BERKELEY – From the day after the collapse of Lehman Brothers last year, the policies followed by the United States Treasury, the US Federal Reserve, and the administrations of Presidents George W. Bush and Barack Obama have been sound and helpful. The alternative – standing back and letting the markets handle things – would have brought America and the world higher unemployment than now exists. Credit easing and support of the banking system helped significantly by preventing much worse.
The fact that investment bankers did not go bankrupt last December and are profiting immensely this year is a side issue. Every extra percentage point of unemployment lasting for two years costs $400 billion. A recession twice as deep as the one we have had would have cost the US roughly $2 trillion – and cost the world as a whole four times as much.
In comparison, the bonuses at Goldman Sachs are a rounding error. And any attempt to make investment bankers suffer more last fall and winter would have put the entire support operation at risk.

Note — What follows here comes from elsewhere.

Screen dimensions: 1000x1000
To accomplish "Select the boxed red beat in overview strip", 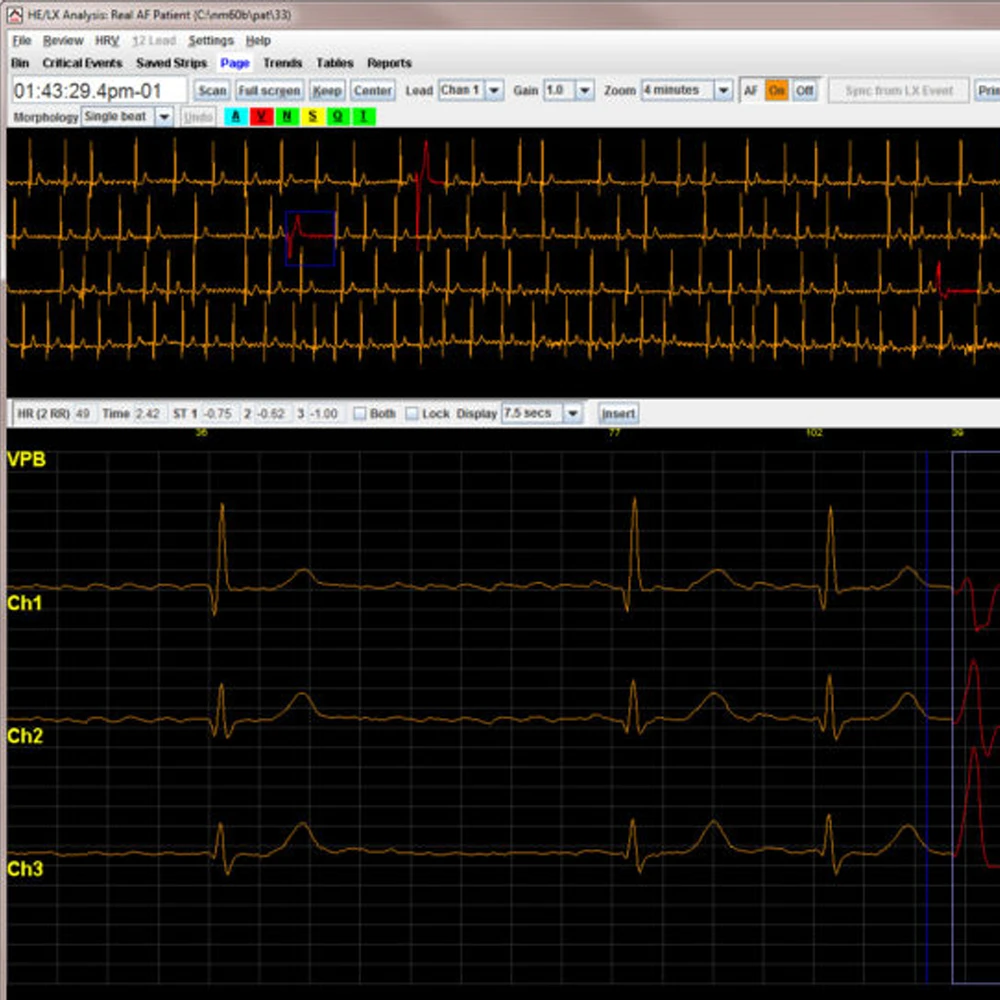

As Fed Vice Chairman Don Kohn said, ensuring that a few thousand investment bankers receive their just financial punishment is a non-starter when attempts to do so put the jobs of millions of Americans – and tens of millions outside the US – at risk.
The Obama administration’s fiscal stimulus has also significantly helped the economy. Though the jury is still out on the effect of the tax cuts in the stimulus, aid to states has been a job-saving success, and the flow of government spending on a whole variety of relatively useful projects is set to boost production and employment in the same way that consumer spending boosts production and employment.